Caco foi chamado de Everton Alfonsin somente até os 10 anos de idade. Quando deixou a casa dos pais e passou a viver nas ruas da zona norte da Capital, ganhou o apelido em referência ao sapo do desenho animado, alcunha pela qual é conhecido na cidade em que reside atualmente, Canoas, na Região Metropolitana. Além do novo batismo, a experiência na infância despertou nele a paixão pelos automóveis — durante um período, trabalhou nas antigas kombi táxi-lotação de transporte seletivo. E, segundo afirma, a falta de recursos fez com que passasse a dar mais valor a ações nas comunidades carentes.
— Eu fui tirado da rua e aprendi que se tu faz o bem, recebe de volta — afirma.
Aos 51 anos, Caco é o atual presidente da Ação Social Santa Isabel, mantenedora do Lar de idosos São José, e também empresário. Fundou a oficina de customização Cia do Caco, onde vende carrinhos de brinquedo originais ou estilizados. As réplicas têm referências a cenários detalhadamente personalizados: escritórios, delegacias com viaturas da polícia, postos de combustíveis, entre outros, ganham até mesmo a foto do cliente em miniatura.
Parte dos lucros do comércio é revertida para a entrega de cestas básicas em 11 bairros de Alvorada, Canoas e Porto Alegre. As doações são comprovadas pelas centenas de imagens mantidas no telefone celular e publicadas no perfil do Instagram.

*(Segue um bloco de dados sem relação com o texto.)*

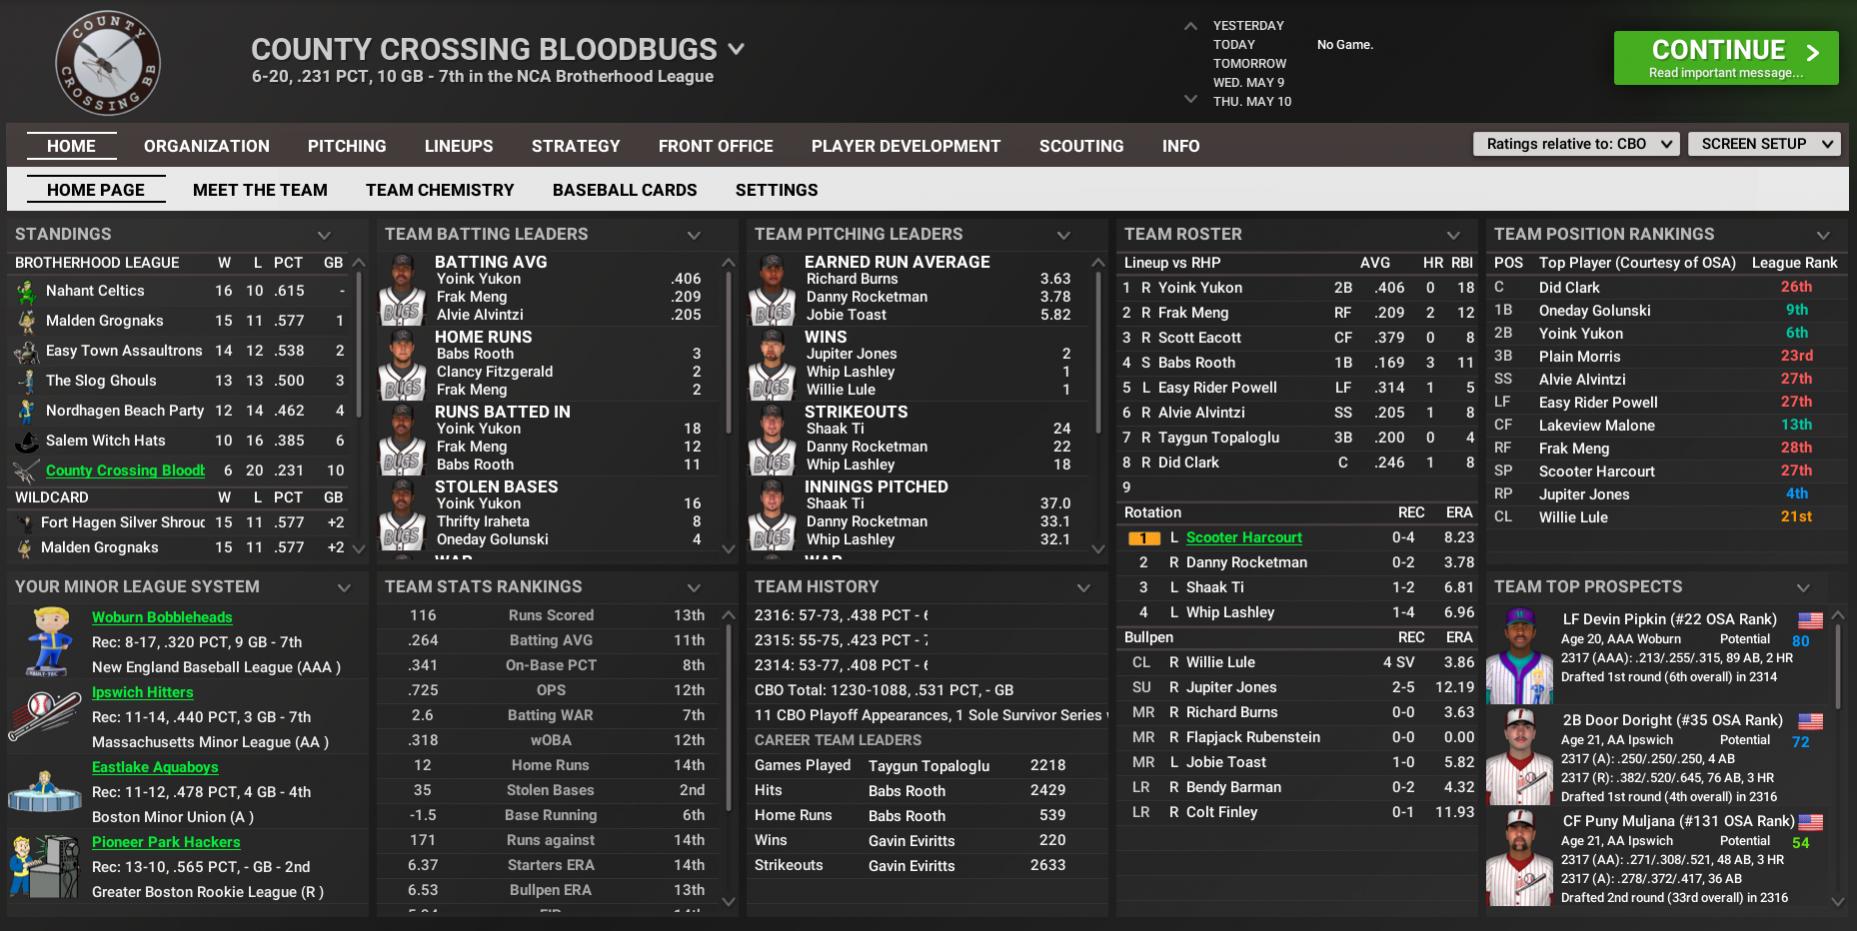Expand the team name dropdown chevron
The height and width of the screenshot is (931, 1857).
point(736,49)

A mais nova iniciativa voluntária está pronta, prestes a ser lançada. A partir do mês que vem, colocará em circulação um ônibus com consultórios adulto e pediátrico para atendimento gratuito nas mesmas regiões em que há distribuição de alimentos. O veículo, modelo Mercedes, fabricado em 2000, foi adquirido e montado com a venda dos carrinhos, garante o empresário, técnico em mecatrônica.
— Fizemos tudo aqui em quatro meses. Compramos o ônibus, colocamos a forração, dois aparelhos de ar-condicionado e os consultórios para levar os médicos até os moradores — explica.
A equipe profissional móvel será formada por estagiários de cursos de saúde da região, além dos médicos que atendem no asilo: clínico geral, pediatra e geriatra. Assistentes sociais e pedagogas complementarão o atendimento.
A reforma do coletivo, que incluiu a instalação de um elevador para cadeirantes, já foi finalizada. Mas a saída da garagem aguarda uma data especial: a organização presidida pelo voluntário completa 60 anos em 2 de agosto. A ideia é fazer uma pré-inauguração no último domingo de julho e repetir o gesto uma vez por mês, nos três municípios. O custo total, somada a aquisição, é de R$ 100 mil, bancados com recursos próprios — não há, reitera o idealizador, qualquer convênio com as prefeituras.
— Não gostamos de misturar política. Tudo é voluntário, uma forma de devolver as bênçãos que tive até hoje — justifica.
Procuradas por GZH, as prefeituras das cidades que estão no roteiro da unidade de saúde móvel afirmaram não haver restrições para a atividade. É solicitado um comunicado por parte do empresário e a estrutura do local passa por uma vistoria prévia.
Pintado de preto, o ônibus ganhou a frase “Unidade Móvel Cia do Caco” na lateral. A referência à paixão da família, os carros de corrida, está expressa nos adesivos que lembram a bandeirada na linha final das pistas de competição — Caco é piloto profissional e ministra um curso de direção evasiva às forças policiais gaúchas, com foco nos casos em que é necessária a perseguição a criminosos.
Filho de Caco, o técnico em informática Alex Lemos, 28 anos, é o responsável pela arte da unidade móvel.
— É gratificante demais esse trabalho voluntário. A gente nota a diferença quando vai na vila e vê quem precisa de ajuda. A pessoa se abraça na cesta básica. Tu sabe que ela vai comer todos os alimentos ali, não vai desperdiçar nada — comenta o jovem.
O maior desafio da reportagem de GZH, ao acompanhar o empreendedor na manhã desta quarta-feira (16), foi identificar qual das entidades o deixa mais orgulhoso: o esmero no cuidado da casa dos idosos, que emprega 70 funcionários e acolhe 50 pessoas, os veículos customizados ou a loja multicolorida com 12 mil miniaturas — entre elas, sua primeira criação, uma retroescavadeira de madeira. Há, ainda, uma área para a veneração aos santos da Umbanda, que o protegem no plano espiritual.
— O ontem não tem o que fazer, talvez amanhã não tenha tempo. Por isso, vamos levar saúde até as comunidades, levar esperança às pessoas no hoje. Estamos aqui na vida de passagem, nada levamos — finaliza o voluntário.